* TEXT PROVIDED:
----
In fact, I am still in shock that I actually climbed it all the way to the top and survived, (20 hours climbing in one day, over 6000 feet in elevation and I was the only female our group!)
I thought it was best for me to write down my experience so when life decides to throw me a challenge I can always think of climbing and surviving “that” mountain- a once in a lifetime bucket list that I never have to do again!!
CONFESSIONS OF A TRAVEL ADDICT - CLIMBING (AND SURVIVING) MOUNT WHITNEY
This crazy adventure took place exactly Sunday 12th July at 2:45am and finished around 11:05pm that night. Just to be clear here: most internet sites say the average time it takes to summit Mount Whitney is about 12 hours- what they FAIL to mention is that they are talking about doing the hike in TWO days and hiking about 12 hours per day (so prepare to camp), and that the top of the mountain ledges are generally covered in snow even in the middle of summer (more about that part later!).
Our humble group thought we were prepared, after all I was with my boyfriend Stefan (a mega fit adventure seeker), an Australian hardcore adrenalin junkie who had just climbed Mount Everest Base Camp last year, a super fit English guy who trains two hours EVERY DAY and an older male American who resides half the year in Mammoth and is well adapted to climbing and high altitudes.
We all thought to ourselves “How hard can it be”? Ignorance my friends is bliss until you stare it right in the face 14 494 feet up a blooming mountain!
----
* STATED EXERCISE A:
Answer these questions from the Mount Whitney text:
(i) At what time on Sunday 12th July did the climb begin?
(ii) Where does the older American in the group live for half the year?
(iii) How many hours did the climb take in one day?
* STATED EXERCISE B: Output the part of the Mount Whitney text between "I thought it" and "that part later!).", inclusive.
----
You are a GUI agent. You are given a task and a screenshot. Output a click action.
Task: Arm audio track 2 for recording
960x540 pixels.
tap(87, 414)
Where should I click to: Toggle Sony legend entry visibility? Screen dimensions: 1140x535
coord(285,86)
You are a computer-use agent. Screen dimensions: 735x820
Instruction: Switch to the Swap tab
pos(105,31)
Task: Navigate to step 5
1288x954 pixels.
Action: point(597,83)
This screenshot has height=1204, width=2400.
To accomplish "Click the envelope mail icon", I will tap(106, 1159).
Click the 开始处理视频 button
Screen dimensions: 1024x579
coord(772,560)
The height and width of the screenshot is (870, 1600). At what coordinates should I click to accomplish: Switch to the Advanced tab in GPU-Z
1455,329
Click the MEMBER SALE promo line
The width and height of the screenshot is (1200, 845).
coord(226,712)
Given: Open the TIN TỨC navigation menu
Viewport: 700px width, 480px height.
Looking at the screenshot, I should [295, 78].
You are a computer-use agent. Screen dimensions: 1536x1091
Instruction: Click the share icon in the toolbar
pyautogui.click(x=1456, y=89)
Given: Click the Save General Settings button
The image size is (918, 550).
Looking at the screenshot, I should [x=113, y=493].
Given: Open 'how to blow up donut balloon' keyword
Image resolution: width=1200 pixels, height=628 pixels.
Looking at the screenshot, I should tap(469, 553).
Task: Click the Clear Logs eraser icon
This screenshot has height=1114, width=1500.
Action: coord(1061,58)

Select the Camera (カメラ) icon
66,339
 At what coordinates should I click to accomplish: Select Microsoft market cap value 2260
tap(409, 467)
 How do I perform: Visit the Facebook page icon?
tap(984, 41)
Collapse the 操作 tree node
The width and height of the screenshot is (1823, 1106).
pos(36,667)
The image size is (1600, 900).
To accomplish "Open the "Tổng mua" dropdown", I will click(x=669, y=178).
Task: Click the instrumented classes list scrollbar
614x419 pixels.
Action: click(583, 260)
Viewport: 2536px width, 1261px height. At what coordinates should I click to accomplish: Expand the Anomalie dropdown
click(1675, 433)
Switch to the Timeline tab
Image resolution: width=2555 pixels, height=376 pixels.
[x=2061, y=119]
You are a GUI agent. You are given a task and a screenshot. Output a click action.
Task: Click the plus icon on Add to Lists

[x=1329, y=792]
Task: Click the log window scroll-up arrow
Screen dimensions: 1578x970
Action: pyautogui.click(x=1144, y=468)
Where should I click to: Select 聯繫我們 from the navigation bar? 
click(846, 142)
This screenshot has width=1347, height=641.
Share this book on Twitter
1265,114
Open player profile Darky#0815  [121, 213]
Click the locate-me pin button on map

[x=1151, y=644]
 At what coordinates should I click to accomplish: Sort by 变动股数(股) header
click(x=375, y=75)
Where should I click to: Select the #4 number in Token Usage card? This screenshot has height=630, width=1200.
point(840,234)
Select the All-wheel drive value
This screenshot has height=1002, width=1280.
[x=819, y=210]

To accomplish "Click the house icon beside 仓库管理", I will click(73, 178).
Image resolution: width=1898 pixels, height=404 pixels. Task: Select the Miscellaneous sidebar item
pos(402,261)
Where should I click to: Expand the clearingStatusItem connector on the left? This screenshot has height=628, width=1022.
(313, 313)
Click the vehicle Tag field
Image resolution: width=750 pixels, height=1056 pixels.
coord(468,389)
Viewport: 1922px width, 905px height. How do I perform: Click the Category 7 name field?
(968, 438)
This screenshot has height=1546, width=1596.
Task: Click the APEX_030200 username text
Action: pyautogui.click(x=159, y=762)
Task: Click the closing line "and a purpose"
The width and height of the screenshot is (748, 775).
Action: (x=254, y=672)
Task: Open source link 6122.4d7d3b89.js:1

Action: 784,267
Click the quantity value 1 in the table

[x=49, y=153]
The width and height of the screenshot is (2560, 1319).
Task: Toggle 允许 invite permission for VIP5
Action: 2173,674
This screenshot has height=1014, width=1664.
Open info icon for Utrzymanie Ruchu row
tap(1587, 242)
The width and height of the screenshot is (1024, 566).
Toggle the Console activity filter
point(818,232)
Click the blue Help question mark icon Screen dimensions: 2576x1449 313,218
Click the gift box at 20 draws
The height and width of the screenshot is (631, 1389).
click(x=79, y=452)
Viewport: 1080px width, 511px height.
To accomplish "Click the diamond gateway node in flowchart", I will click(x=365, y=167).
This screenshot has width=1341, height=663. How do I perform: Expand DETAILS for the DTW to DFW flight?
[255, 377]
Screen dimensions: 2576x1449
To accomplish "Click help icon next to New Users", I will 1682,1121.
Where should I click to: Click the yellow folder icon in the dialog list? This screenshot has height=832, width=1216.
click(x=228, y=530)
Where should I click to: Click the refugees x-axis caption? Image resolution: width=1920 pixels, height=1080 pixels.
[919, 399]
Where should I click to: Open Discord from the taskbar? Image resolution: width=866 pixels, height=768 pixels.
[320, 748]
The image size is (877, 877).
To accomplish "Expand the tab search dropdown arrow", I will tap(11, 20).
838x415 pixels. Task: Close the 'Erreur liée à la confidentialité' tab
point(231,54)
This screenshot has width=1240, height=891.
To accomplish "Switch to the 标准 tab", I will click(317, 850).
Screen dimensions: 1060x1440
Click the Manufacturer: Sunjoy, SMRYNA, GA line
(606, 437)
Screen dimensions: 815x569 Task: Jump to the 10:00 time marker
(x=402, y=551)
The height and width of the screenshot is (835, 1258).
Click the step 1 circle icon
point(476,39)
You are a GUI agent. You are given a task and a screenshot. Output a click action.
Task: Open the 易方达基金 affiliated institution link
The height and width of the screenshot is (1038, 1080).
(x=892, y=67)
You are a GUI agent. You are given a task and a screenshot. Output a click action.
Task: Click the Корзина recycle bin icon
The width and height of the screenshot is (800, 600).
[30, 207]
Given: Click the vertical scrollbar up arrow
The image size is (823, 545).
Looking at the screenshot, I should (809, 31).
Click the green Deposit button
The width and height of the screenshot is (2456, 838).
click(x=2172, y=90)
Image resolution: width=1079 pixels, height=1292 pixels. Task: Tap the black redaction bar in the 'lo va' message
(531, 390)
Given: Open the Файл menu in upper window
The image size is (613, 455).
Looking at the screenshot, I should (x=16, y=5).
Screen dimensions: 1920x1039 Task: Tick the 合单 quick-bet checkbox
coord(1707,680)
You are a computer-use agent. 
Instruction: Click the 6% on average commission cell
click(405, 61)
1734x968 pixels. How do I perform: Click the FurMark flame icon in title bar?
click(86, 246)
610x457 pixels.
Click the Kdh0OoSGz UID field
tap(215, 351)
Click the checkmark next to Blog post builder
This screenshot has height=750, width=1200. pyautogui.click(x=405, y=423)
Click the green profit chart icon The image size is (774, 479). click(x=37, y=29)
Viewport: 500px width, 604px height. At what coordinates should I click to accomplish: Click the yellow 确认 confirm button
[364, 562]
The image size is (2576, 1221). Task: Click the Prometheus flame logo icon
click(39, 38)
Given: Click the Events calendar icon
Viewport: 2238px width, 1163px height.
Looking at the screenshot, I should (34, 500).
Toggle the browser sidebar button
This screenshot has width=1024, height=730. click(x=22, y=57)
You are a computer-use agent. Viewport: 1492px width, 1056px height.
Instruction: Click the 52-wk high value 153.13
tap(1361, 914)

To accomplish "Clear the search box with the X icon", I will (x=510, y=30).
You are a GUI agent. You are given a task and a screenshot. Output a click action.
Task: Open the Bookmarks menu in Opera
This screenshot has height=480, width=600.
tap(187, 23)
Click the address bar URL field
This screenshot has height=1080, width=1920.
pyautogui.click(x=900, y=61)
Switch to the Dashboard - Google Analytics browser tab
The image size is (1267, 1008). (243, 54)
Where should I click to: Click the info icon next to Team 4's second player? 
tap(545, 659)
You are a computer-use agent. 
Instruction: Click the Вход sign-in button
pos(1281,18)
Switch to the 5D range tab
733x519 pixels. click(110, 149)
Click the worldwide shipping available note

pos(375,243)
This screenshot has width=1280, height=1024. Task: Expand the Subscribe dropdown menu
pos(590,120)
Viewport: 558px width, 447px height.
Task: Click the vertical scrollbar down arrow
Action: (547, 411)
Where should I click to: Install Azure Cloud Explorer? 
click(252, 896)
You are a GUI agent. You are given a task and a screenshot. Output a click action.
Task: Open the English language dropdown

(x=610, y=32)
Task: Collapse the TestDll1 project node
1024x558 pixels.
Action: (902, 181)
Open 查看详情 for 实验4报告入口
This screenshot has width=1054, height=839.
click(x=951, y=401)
----
* EXPECTED OUTPUT A:
(i) 2:45am
(ii) Mammoth
(iii) 20 hours

* EXPECTED OUTPUT B:
I thought it was best for me to write down my experience so when life decides to throw me a challenge I can always think of climbing and surviving “that” mountain- a once in a lifetime bucket list that I never have to do again!!
CONFESSIONS OF A TRAVEL ADDICT - CLIMBING (AND SURVIVING) MOUNT WHITNEY
This crazy adventure took place exactly Sunday 12th July at 2:45am and finished around 11:05pm that night. Just to be clear here: most internet sites say the average time it takes to summit Mount Whitney is about 12 hours- what they FAIL to mention is that they are talking about doing the hike in TWO days and hiking about 12 hours per day (so prepare to camp), and that the top of the mountain ledges are generally covered in snow even in the middle of summer (more about that part later!).